We especially invite research on underrepresented comics, LGBTQ+ comics, women’s comics, and comics by BAME/BIPOC creators. Contributions may use any relevant methodology to address the topic and should follow the journal’s guidelines for submissions.
Please note that The Comics Grid: Journal of Comics Scholarship does not consider submissions on the basis of abstracts only; we only receive and consider full versions of submissions via our journal management system.
Peer Review
Peer review will be double blind and we aim to bring together review teams of comics studies scholars and experts from other disciplines relevant to submissions. We also welcome suggestions of experts we could invite as reviewers in your area of research. Read about who reviews your submission, what to expect, and how to prepare your submission for review.
Licensing and Archiving
The Comics Grid provides immediate open access to its content on the principle that making research freely available to the public supports a greater global exchange of knowledge. Authors of articles published in The Comics Grid remain the copyright holders and grant third parties the right to use, reproduce, and share the original contents of the article according to the Creative Commons-Attribution license agreement.

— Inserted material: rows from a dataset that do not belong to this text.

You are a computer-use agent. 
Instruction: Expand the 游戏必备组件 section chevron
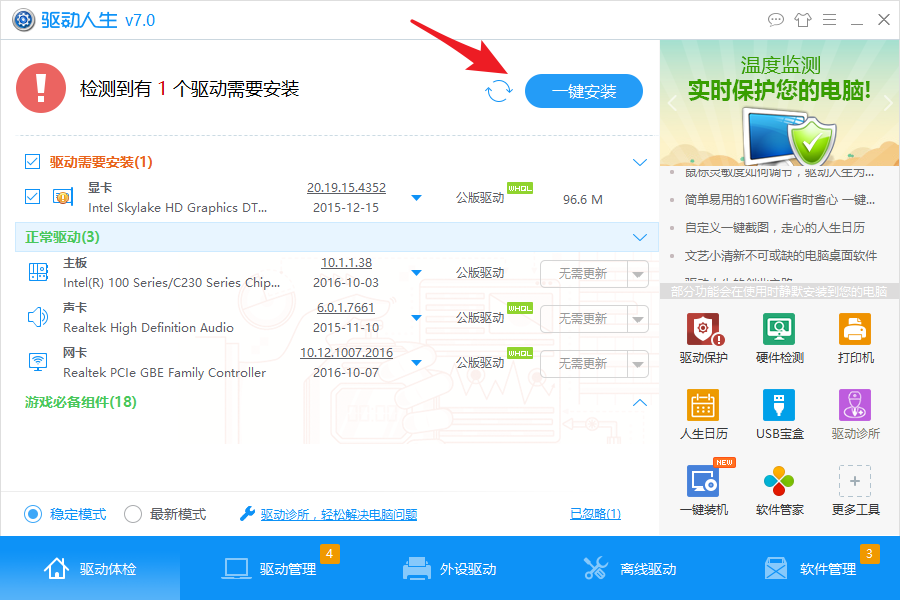(640, 402)
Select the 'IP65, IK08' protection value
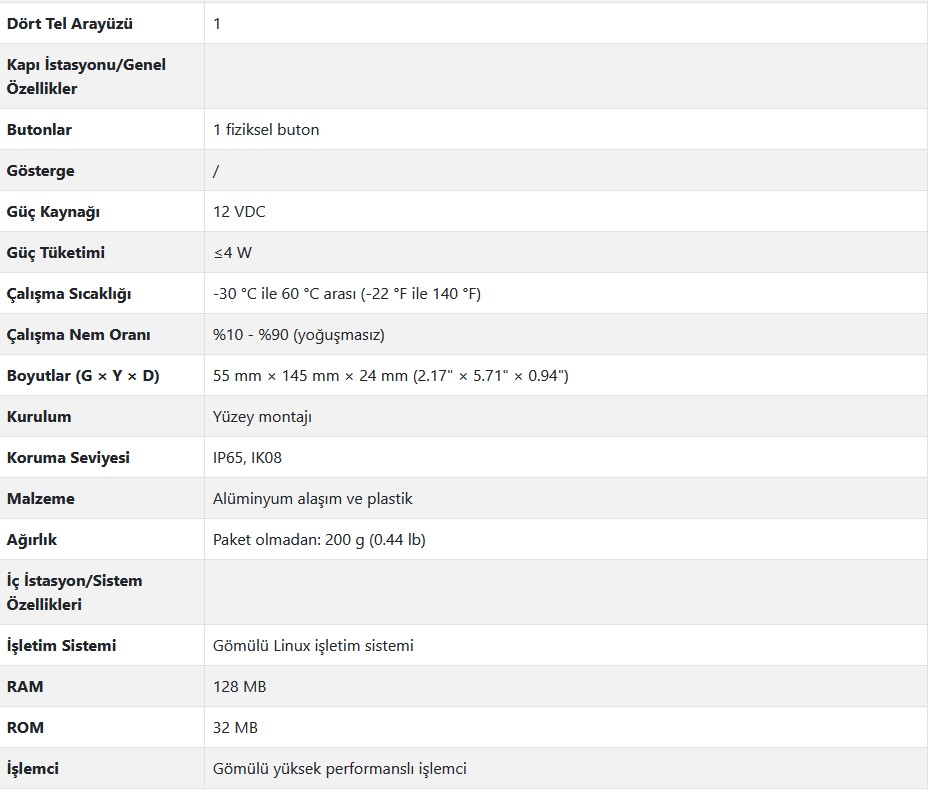 248,458
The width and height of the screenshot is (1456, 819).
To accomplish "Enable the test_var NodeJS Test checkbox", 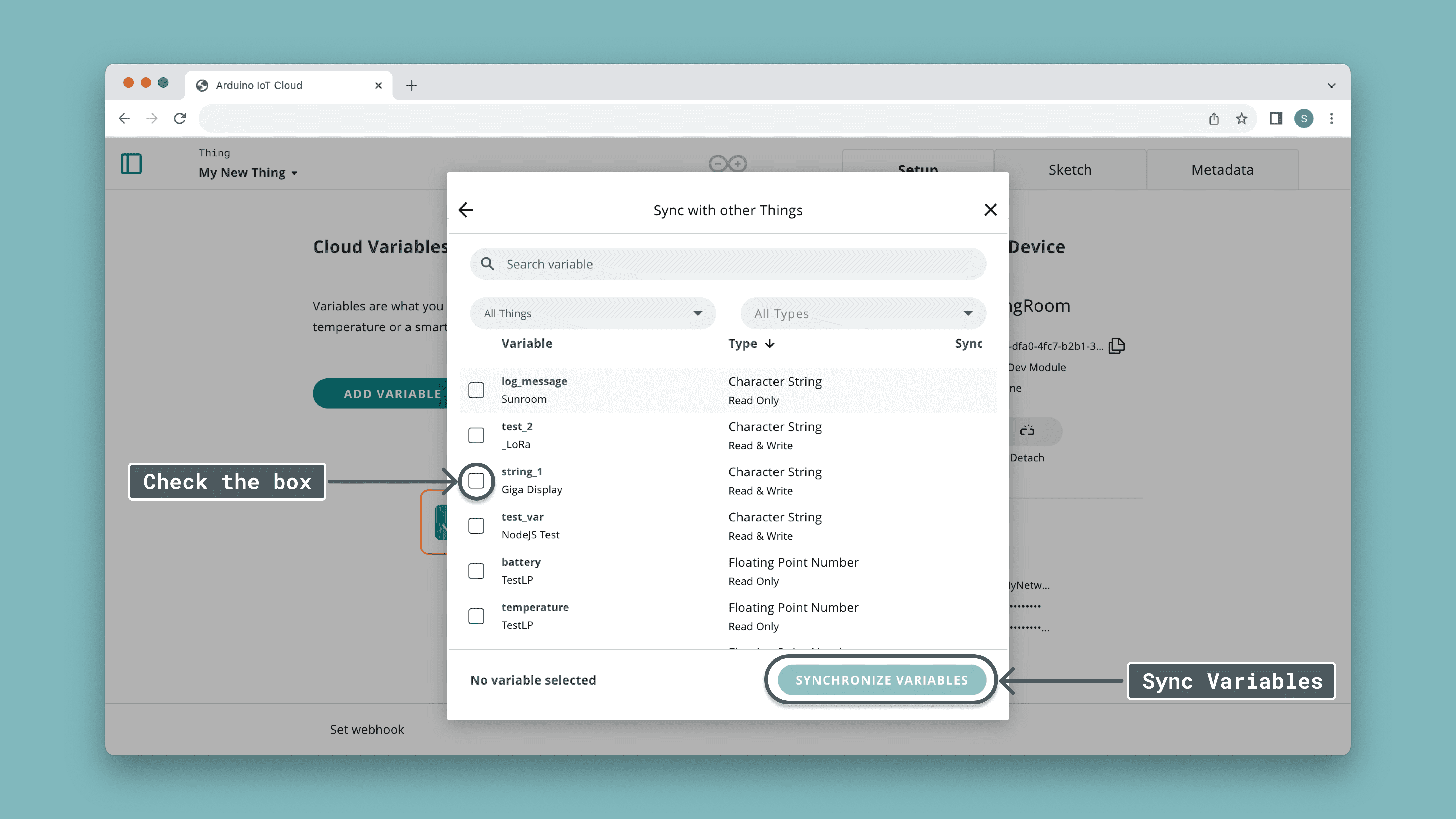I will point(476,526).
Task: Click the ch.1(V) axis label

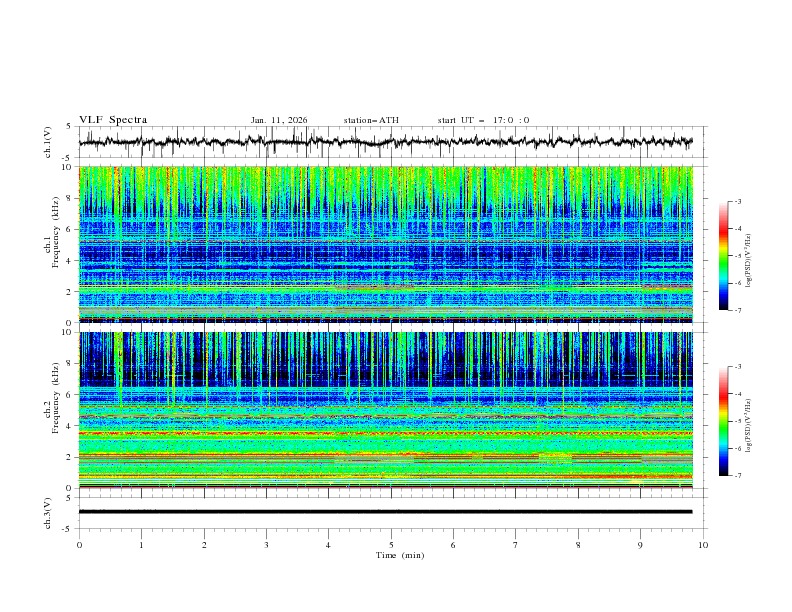Action: click(48, 142)
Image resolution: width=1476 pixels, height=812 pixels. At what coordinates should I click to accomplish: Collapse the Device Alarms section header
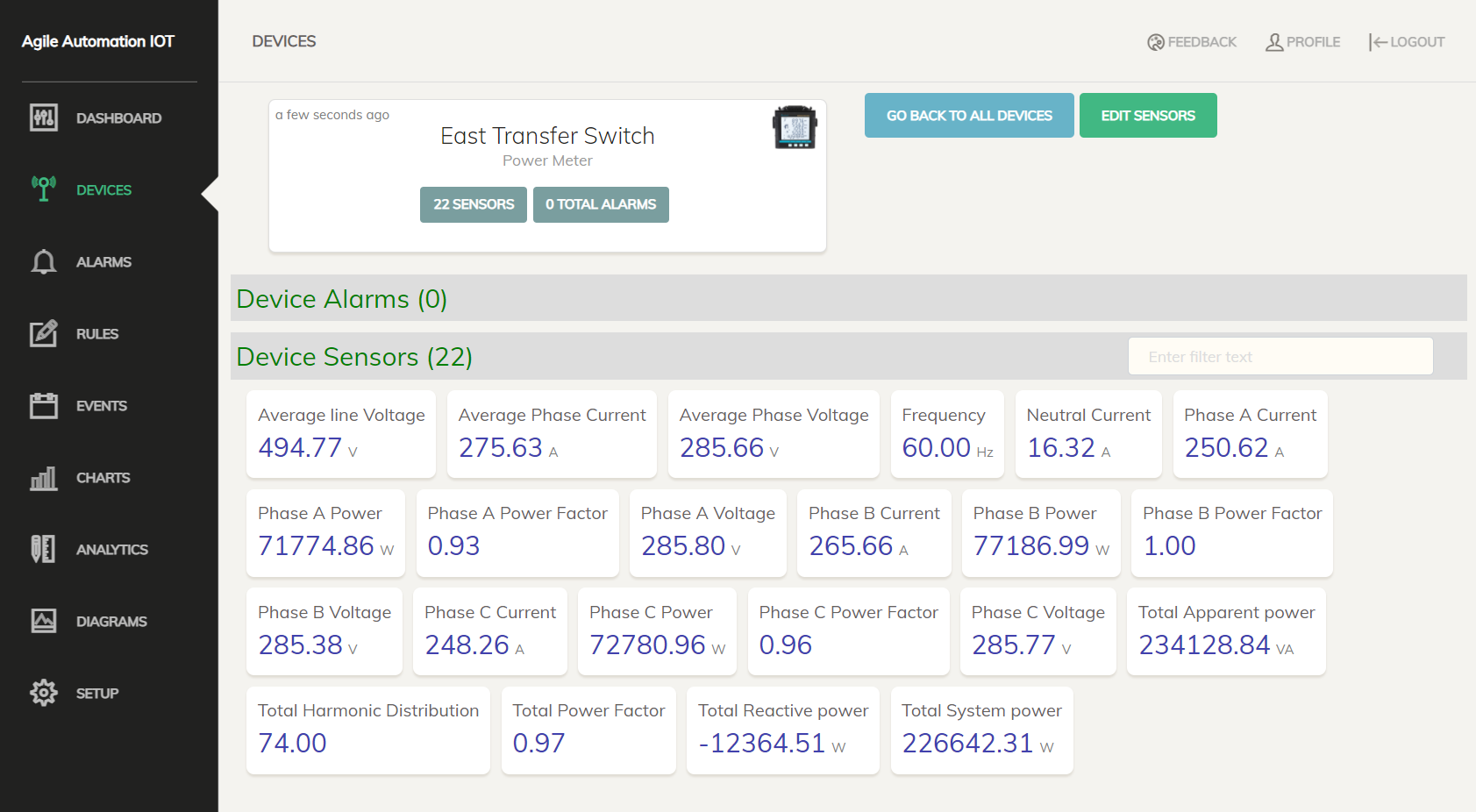coord(341,298)
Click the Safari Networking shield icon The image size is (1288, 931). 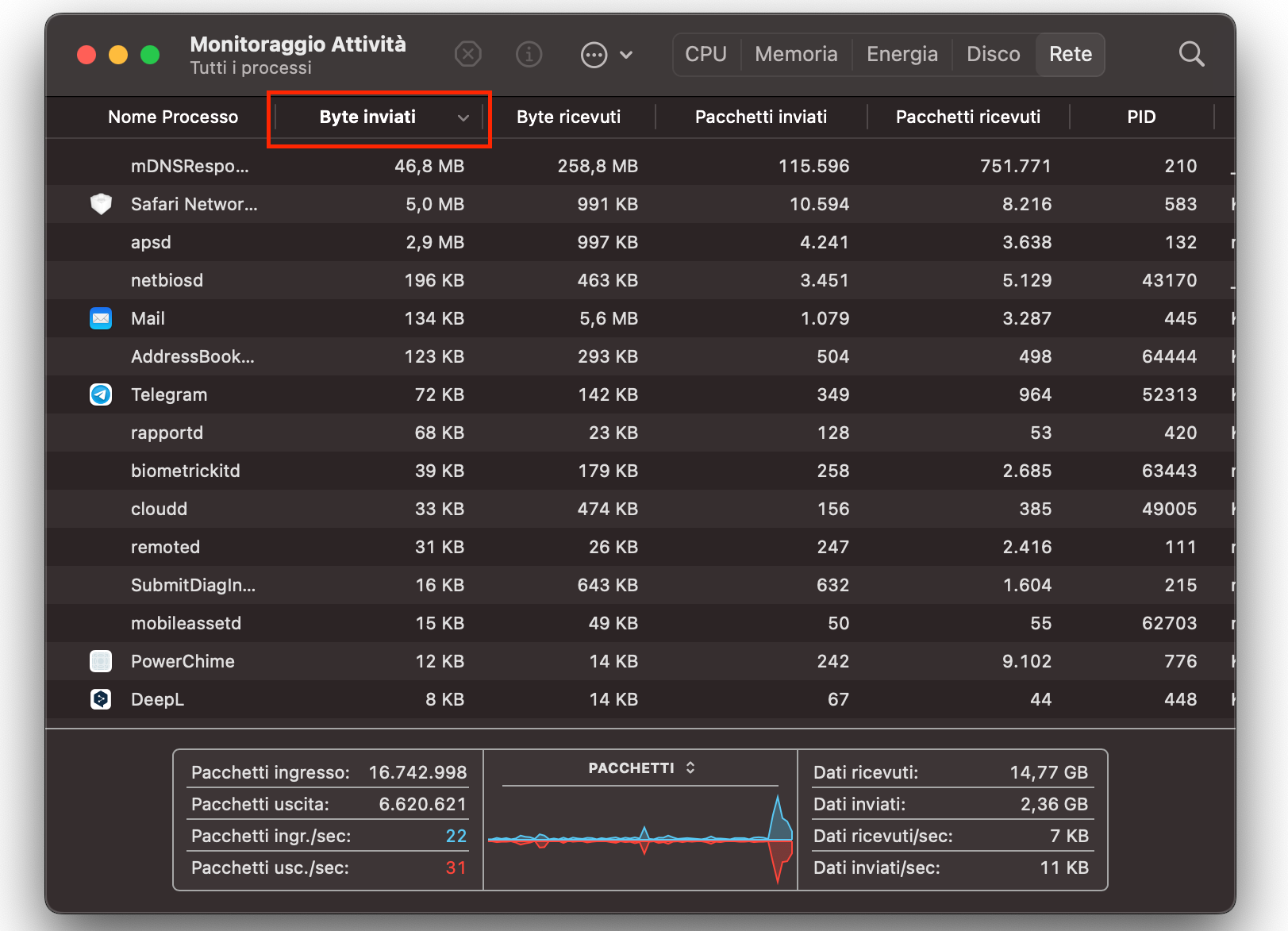point(101,205)
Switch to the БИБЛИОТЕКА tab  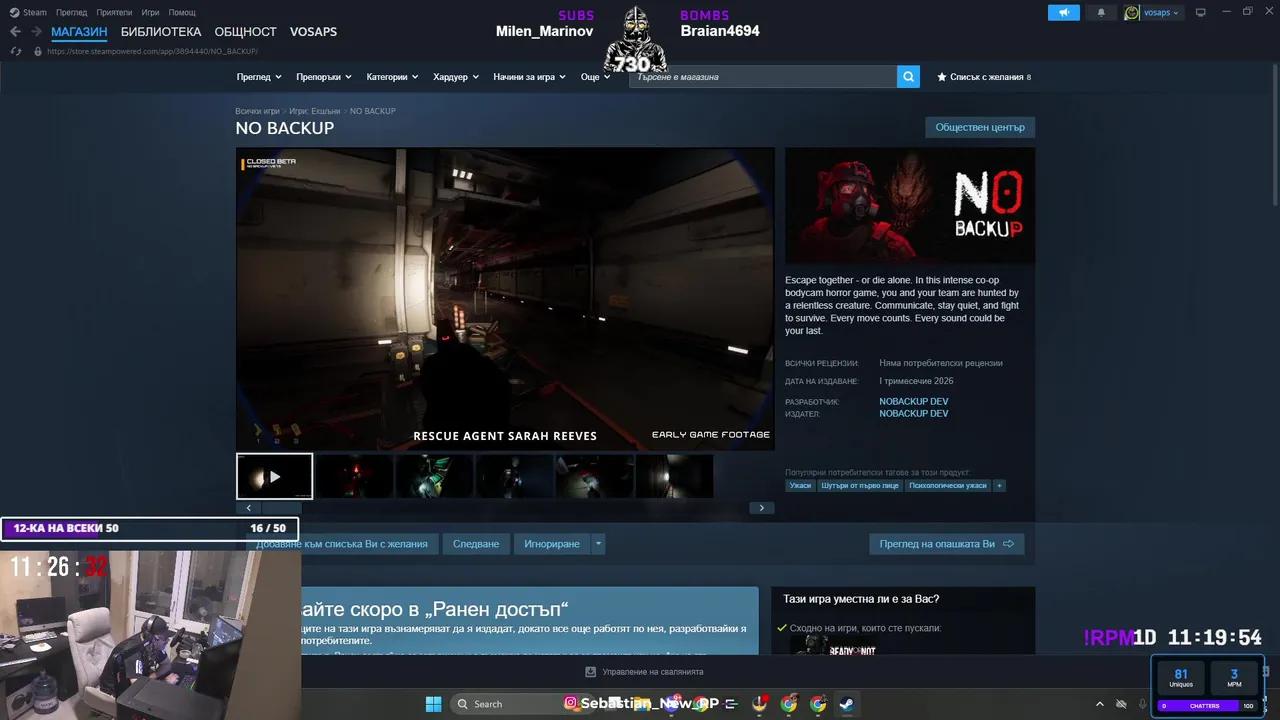(161, 31)
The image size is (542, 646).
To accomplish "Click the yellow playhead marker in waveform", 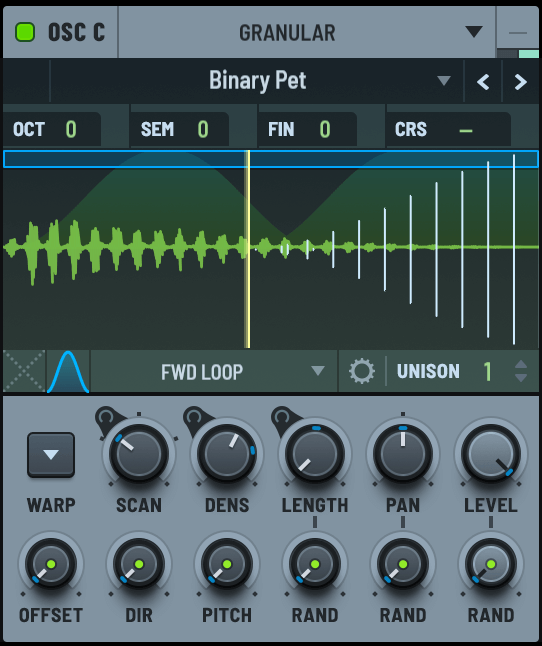I will (248, 249).
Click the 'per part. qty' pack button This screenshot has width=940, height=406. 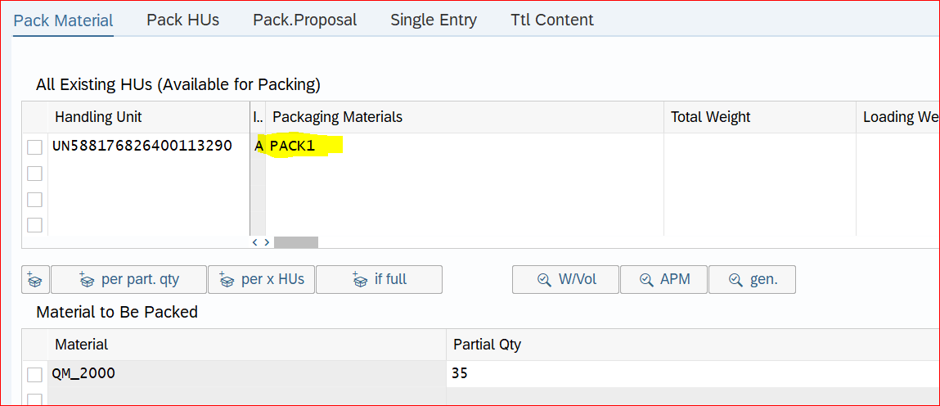click(129, 280)
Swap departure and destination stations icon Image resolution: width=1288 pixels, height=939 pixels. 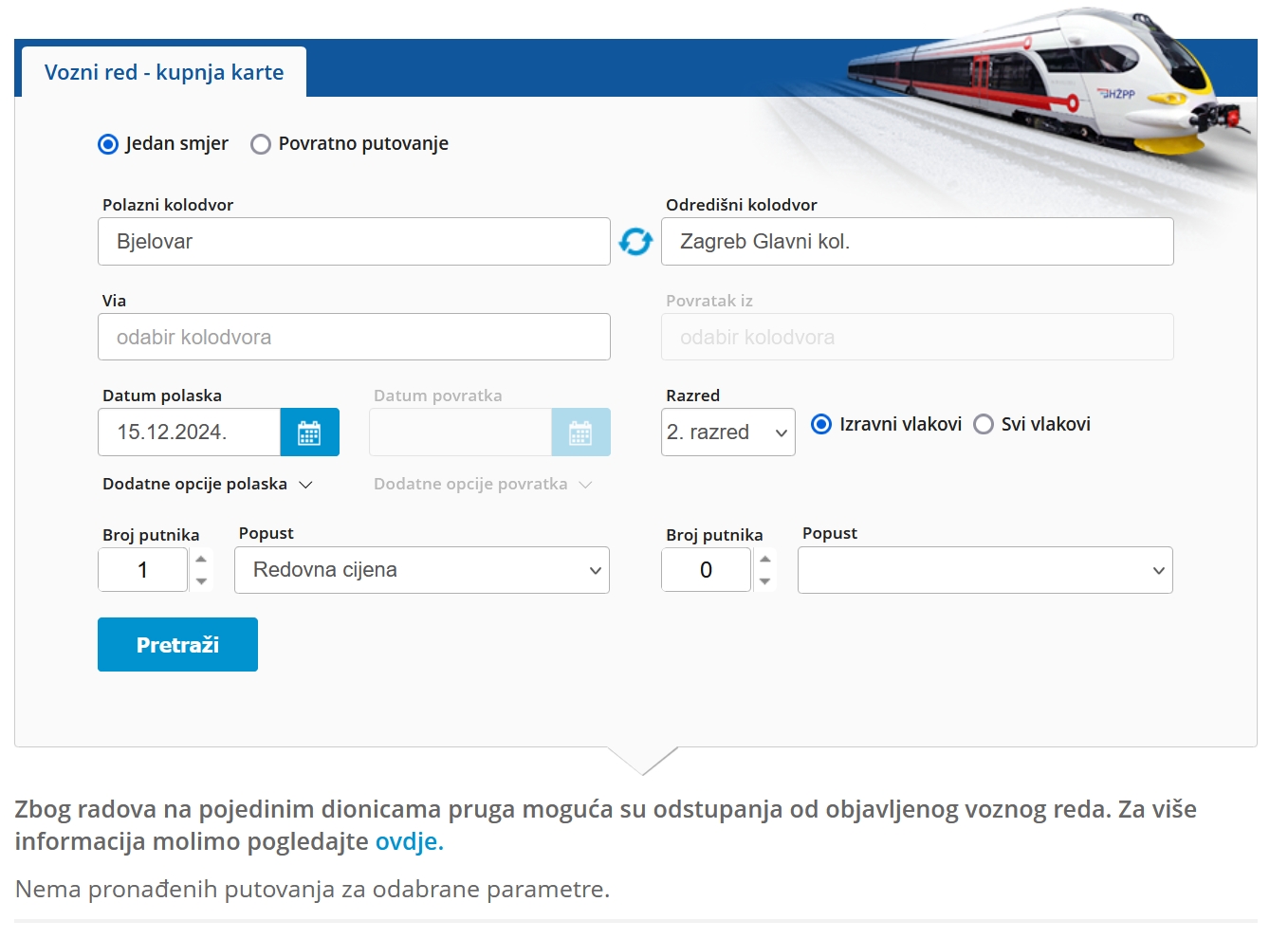(635, 242)
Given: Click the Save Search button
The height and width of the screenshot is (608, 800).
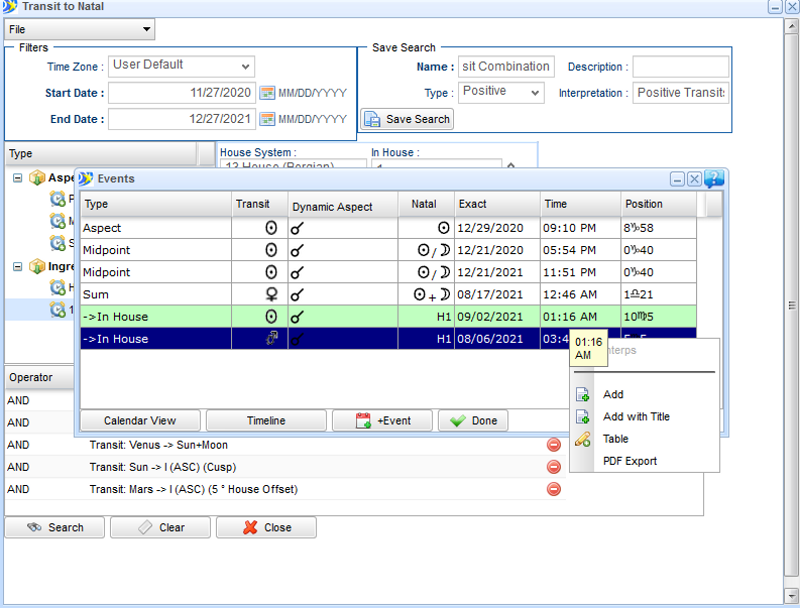Looking at the screenshot, I should coord(407,119).
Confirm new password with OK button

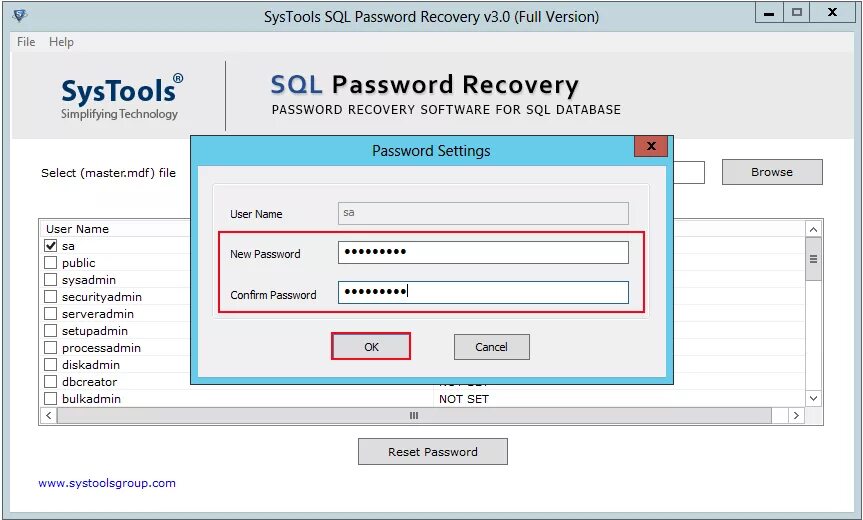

The Comics Grid is published by the Open Library of Humanities. Unlike many open-access publishers, the Open Library of Humanities does not charge any author fees. This does not mean that we do not have costs. Instead, our costs are paid by an international library consortium.
The journal is indexed by the following services: SCOPUS, Nordic list, Web of Science, Google Scholar, Chronos, ExLibris, EBSCO Knowledge Base, CNKI, CrossRef, JISC KB+, SHERPA RoMEO, Directory of Open Access Journals (DOAJ), EBSCOHost, OpenAire, ScienceOpen, and Academia. In addition, all journals are available for harvesting via OAI-PMH. To ensure permanency of all publications, The Comics Grid also utilises CLOCKSS, and LOCKSSarchiving systems to create permanent archives for the purposes of preservation and restoration.